=== OBJECTIVE ===
Rewrite the entries that begin at the line containing "At what coordinates should I click to accomplish: Expand" and end with the line containing "Action: click(254, 126)", replacing "dropdown" with "drop-down" and leaving everything else unchanged.

=== Records ===
◆ ◆ ◆ ◆ ◆ ◆ ◆

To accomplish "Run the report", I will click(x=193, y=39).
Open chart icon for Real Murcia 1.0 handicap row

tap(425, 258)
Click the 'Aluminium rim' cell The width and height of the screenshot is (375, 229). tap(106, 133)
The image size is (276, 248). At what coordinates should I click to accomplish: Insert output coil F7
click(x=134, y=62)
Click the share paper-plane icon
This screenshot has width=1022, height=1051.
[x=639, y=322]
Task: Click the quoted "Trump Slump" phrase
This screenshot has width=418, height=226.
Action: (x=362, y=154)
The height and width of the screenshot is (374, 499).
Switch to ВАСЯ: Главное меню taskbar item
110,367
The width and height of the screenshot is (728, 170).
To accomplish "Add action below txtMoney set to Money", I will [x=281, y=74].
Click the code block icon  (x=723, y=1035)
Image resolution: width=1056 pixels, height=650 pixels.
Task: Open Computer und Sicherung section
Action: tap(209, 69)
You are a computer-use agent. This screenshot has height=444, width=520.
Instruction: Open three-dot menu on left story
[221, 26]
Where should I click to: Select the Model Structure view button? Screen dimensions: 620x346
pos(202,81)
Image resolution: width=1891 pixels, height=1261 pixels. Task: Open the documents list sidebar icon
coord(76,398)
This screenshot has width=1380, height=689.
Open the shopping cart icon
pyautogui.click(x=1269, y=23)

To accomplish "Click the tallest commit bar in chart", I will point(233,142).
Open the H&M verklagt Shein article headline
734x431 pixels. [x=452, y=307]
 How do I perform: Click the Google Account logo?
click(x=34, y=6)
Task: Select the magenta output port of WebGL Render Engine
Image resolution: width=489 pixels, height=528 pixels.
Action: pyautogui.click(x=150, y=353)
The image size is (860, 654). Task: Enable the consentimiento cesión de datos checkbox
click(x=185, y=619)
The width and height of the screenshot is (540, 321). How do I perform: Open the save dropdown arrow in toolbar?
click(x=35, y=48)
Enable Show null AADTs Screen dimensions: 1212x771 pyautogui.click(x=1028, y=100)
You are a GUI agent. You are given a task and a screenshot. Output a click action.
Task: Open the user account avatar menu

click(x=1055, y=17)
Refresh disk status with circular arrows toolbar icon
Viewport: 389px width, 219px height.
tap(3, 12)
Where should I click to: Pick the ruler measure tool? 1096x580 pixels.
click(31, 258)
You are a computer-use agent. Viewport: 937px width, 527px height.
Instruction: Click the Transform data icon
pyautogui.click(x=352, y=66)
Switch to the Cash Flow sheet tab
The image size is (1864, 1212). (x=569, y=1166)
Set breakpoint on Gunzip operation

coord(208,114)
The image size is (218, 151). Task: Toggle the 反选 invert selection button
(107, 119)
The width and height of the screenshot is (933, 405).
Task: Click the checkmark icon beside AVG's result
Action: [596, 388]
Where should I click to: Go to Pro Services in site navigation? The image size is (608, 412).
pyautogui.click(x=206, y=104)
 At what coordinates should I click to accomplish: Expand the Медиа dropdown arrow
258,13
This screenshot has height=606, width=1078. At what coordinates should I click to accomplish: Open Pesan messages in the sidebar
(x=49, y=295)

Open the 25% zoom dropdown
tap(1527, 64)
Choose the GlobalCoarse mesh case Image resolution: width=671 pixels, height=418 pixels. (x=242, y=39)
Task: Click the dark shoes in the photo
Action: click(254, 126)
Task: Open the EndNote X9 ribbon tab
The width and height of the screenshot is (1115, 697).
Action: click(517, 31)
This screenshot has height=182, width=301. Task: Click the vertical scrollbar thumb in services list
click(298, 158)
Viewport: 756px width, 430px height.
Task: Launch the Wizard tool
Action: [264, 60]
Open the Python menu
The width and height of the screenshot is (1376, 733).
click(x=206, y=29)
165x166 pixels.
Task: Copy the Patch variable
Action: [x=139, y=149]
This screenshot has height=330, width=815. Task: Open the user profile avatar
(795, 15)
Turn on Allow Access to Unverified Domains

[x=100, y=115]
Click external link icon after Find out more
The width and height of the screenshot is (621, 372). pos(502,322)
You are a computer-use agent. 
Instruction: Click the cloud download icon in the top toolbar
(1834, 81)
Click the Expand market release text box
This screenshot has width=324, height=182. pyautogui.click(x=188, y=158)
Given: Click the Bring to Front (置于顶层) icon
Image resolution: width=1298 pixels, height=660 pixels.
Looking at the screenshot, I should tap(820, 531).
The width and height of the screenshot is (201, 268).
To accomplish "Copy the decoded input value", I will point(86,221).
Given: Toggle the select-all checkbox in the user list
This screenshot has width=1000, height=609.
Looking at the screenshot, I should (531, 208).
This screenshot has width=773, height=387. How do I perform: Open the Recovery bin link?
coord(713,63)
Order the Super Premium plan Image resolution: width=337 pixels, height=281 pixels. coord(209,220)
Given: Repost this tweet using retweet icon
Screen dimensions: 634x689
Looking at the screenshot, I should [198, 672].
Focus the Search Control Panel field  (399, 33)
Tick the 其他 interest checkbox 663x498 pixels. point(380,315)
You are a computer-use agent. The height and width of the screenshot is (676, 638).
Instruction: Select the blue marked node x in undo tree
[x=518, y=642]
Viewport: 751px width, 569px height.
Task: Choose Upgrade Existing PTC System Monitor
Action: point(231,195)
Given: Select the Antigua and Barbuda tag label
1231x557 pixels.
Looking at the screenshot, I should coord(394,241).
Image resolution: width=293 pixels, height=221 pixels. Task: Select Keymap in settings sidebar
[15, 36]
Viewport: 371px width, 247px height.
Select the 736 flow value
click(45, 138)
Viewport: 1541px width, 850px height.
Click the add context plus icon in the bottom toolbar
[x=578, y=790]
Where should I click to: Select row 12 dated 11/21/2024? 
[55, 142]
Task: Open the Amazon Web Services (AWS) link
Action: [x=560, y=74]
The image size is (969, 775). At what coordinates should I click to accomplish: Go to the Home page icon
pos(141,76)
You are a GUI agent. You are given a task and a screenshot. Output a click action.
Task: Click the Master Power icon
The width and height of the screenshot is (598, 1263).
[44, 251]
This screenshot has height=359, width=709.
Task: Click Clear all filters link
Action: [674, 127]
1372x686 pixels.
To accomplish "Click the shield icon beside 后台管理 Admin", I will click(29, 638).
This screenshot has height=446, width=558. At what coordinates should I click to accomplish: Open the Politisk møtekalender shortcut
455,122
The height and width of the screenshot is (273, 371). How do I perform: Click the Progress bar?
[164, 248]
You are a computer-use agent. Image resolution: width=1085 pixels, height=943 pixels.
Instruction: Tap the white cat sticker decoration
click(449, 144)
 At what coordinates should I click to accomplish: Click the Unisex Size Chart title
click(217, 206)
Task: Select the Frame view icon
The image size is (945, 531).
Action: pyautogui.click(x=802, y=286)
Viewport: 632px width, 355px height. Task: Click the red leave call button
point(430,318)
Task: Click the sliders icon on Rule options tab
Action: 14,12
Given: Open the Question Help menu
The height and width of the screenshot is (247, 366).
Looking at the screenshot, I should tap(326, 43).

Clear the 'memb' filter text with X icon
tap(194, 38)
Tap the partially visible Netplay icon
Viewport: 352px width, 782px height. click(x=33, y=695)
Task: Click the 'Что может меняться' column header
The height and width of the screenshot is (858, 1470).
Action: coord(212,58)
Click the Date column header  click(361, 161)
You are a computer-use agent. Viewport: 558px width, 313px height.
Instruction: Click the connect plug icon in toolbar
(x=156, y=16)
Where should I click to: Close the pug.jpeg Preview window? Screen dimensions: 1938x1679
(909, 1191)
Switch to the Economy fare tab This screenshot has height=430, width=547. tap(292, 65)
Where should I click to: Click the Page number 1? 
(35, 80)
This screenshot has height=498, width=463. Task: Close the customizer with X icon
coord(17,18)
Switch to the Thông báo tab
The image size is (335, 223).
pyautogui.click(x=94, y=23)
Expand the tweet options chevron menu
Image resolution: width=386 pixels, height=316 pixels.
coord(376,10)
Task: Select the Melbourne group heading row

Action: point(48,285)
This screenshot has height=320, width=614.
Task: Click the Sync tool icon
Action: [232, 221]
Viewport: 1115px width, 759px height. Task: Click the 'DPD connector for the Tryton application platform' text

◆ ◆ ◆ ◆ ◆ ◆ ◆

=== FINISHED ANSWER ===
 At what coordinates should I click to accomplish: Expand the Медиа drop-down arrow
258,13
This screenshot has height=606, width=1078. At what coordinates should I click to accomplish: Open Pesan messages in the sidebar
(x=49, y=295)

Open the 25% zoom drop-down
tap(1527, 64)
Choose the GlobalCoarse mesh case Image resolution: width=671 pixels, height=418 pixels. (x=242, y=39)
Task: Click the dark shoes in the photo
Action: click(254, 126)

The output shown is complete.